Switching to Discord - hampelm
https://medium.com/streetmixology/switching-to-discord-93a51372b6ed
======
Pinbenterjamin
Solid self-awareness here by the team at Streetmix.

It's touched upon in the sentence;

"Discord, unlike Slack, is not as well-known in the corporate world. Although
marketed to gamers as a voice chat alternative, its core service (much like
Slack’s) is the chatroom."

Slack is a pretty solid solution for large enterprise teams, needing support
for different parts of their organization. It's akin to a 'living wiki' of
sorts.

Discord is much more ad-hoc, and less feature rich, which makes it a better
place for smaller teams with a need purely for communication and coordination.

There are great collaboration tools that I could envision discord working
with, for smaller teams. Like VSCode's Code Share.
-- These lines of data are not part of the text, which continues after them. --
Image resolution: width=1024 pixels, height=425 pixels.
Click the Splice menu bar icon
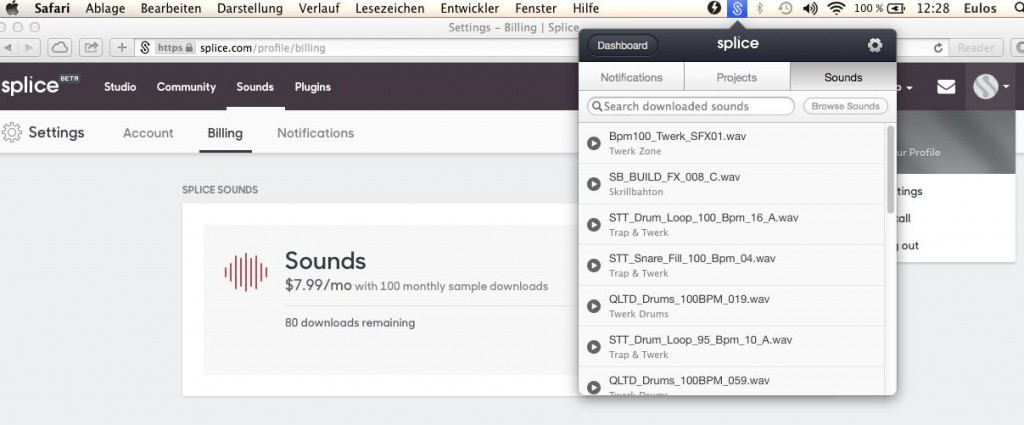click(737, 8)
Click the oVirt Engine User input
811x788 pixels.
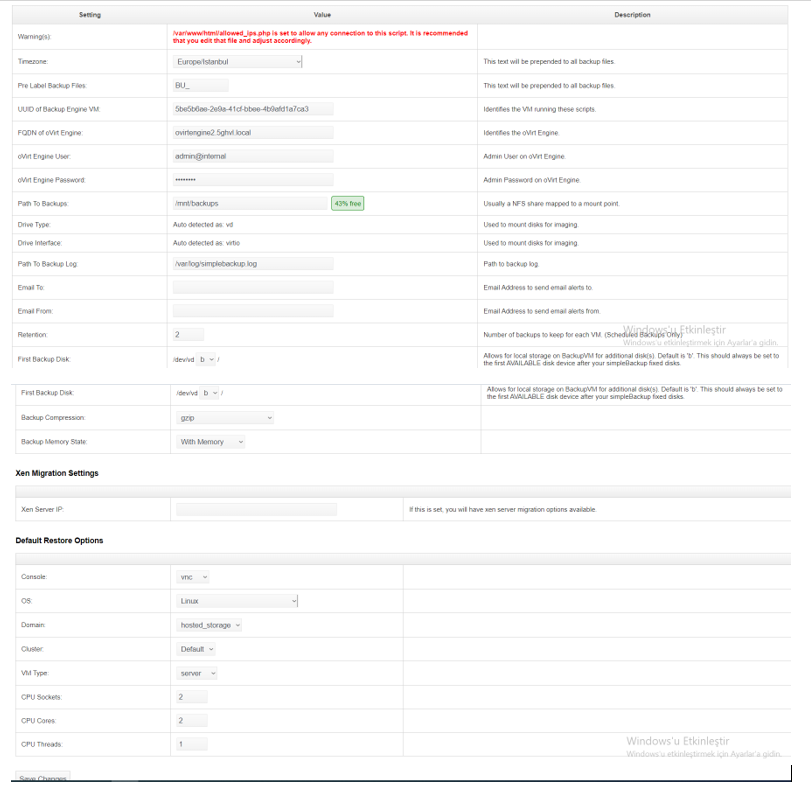coord(252,156)
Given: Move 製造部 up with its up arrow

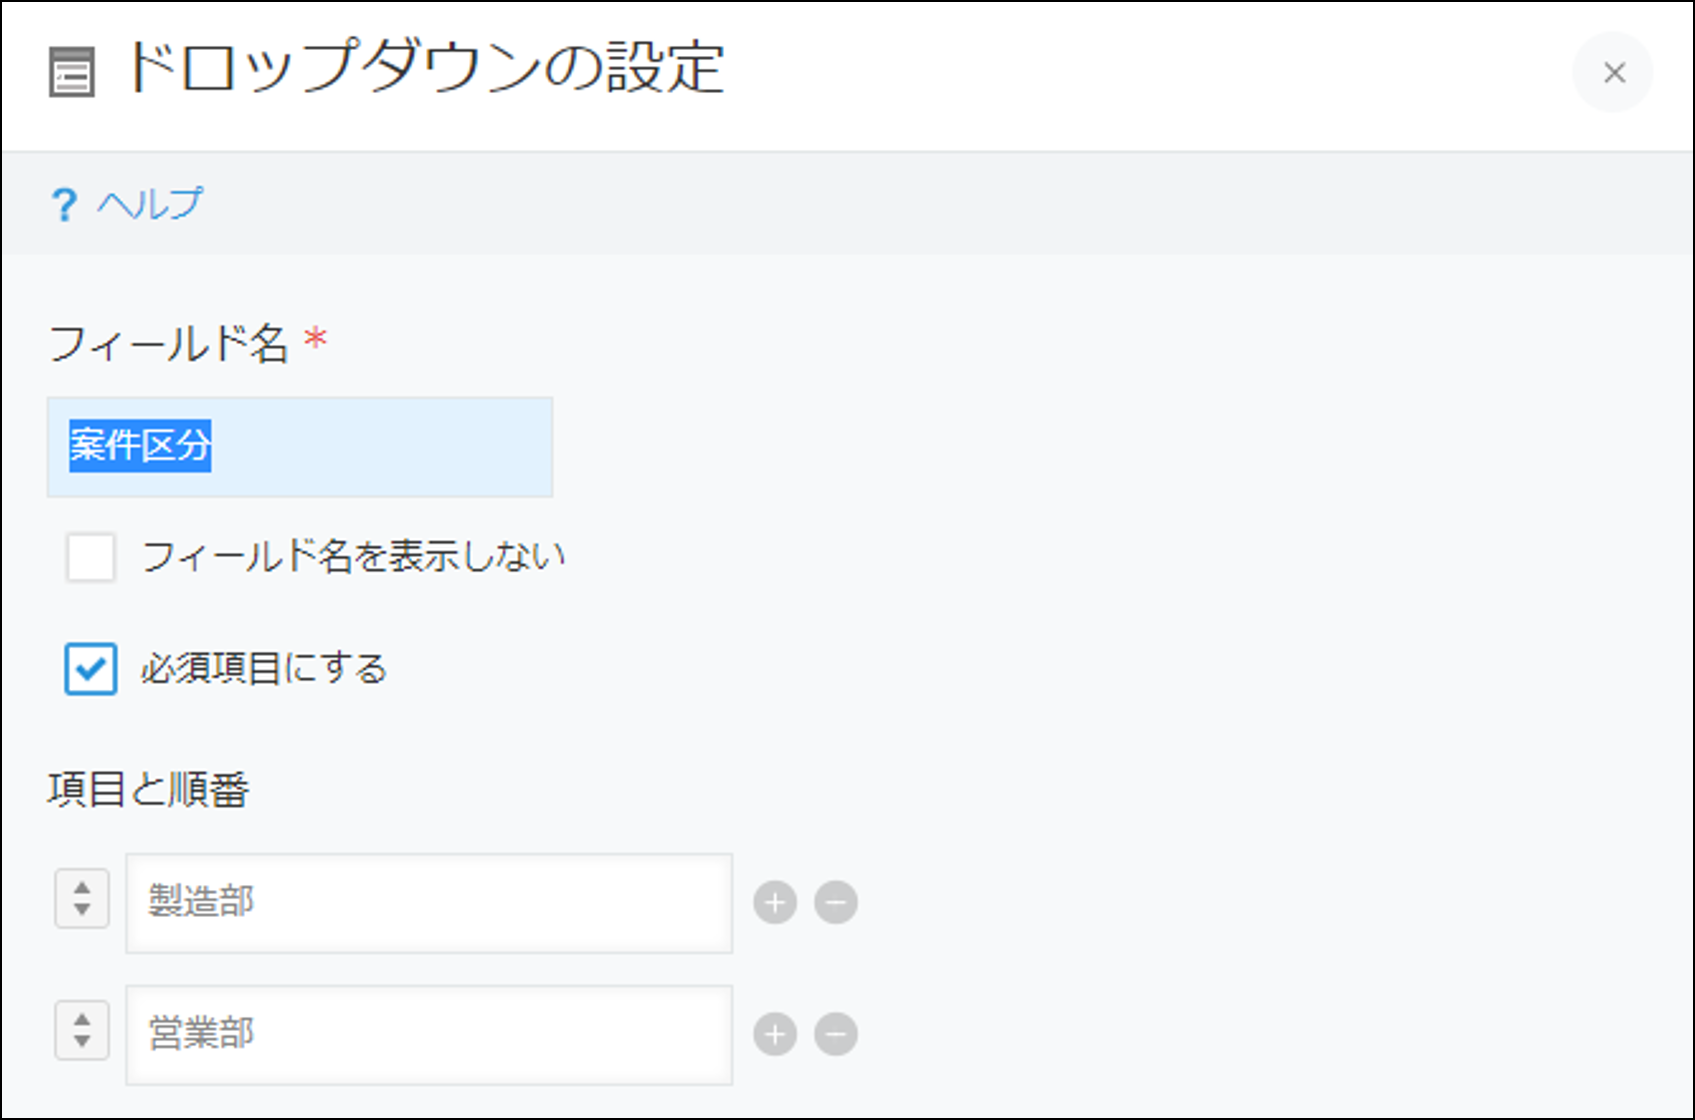Looking at the screenshot, I should pyautogui.click(x=82, y=887).
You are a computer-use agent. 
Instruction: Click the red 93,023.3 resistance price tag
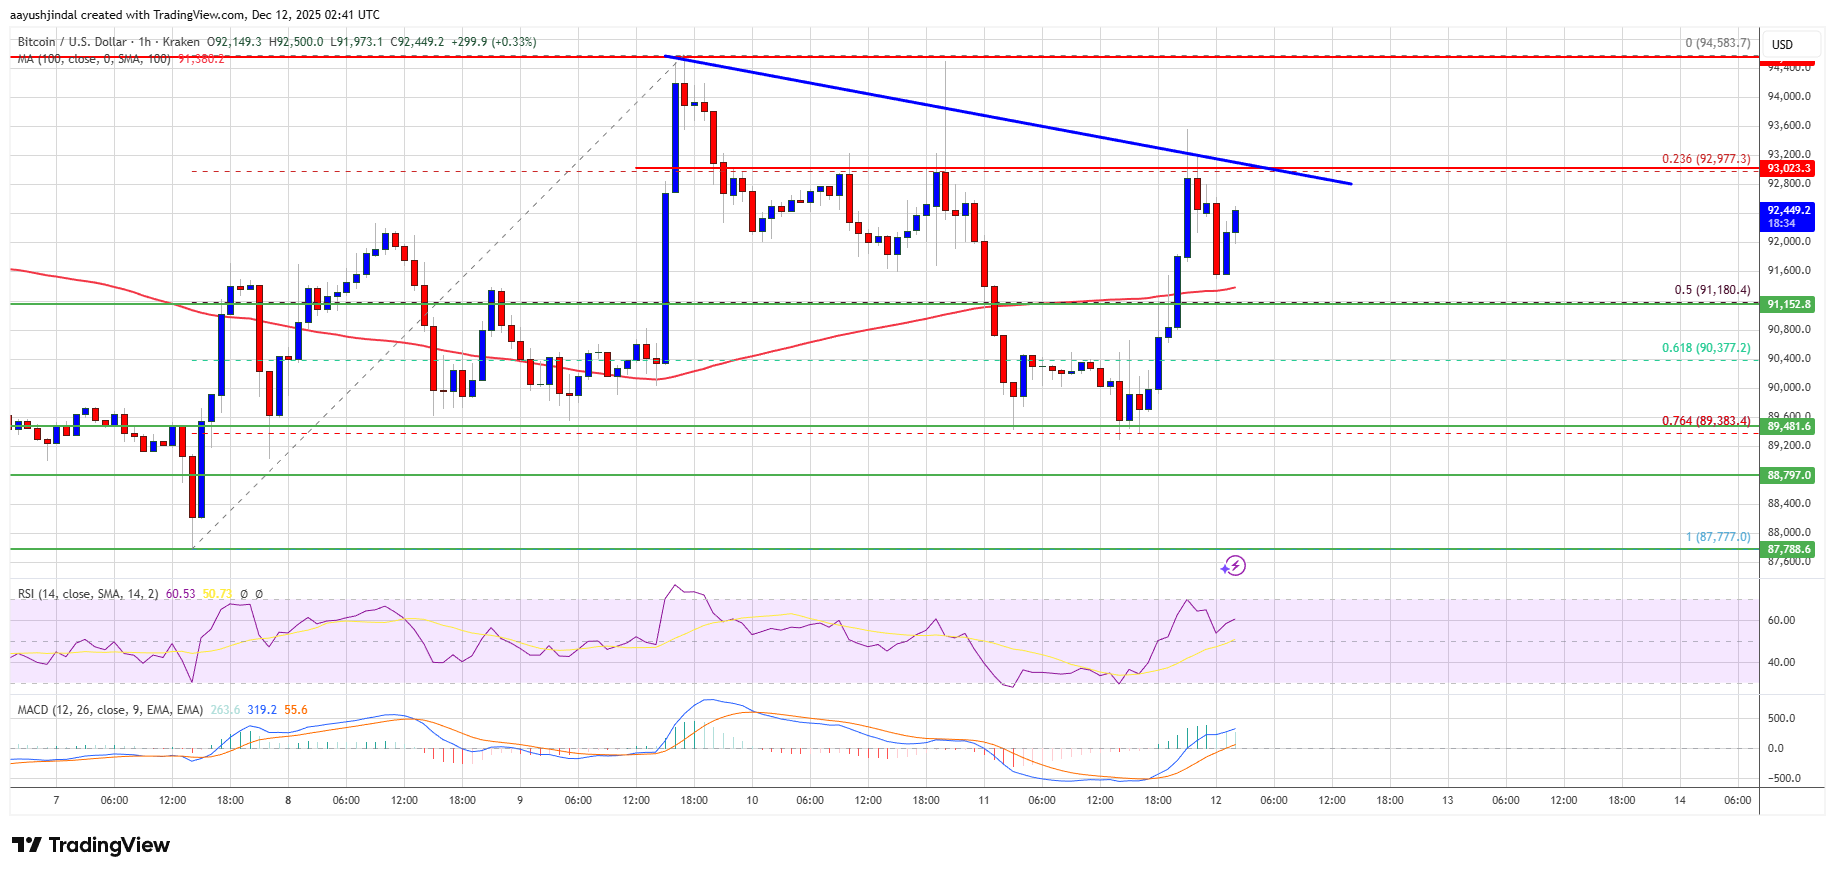[1788, 168]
My critique of these services in general comes in the same flavor that my
'open office' argument does. Lines of communication are critical, but should
be used judiciously. Everyone available all the time for conversation and
questions, without recourse, can lead to the type of environment where
everyone holds knowledge in their head, instead of writing it down, or
documenting it.

I've always believed that the best tool we have now are scheduled, web-based
team meetings with screen sharing. They have to be scheduled, and one person
is always leading a topic. It's targeted, and there is usually a goal.
Concise. I've always liked that.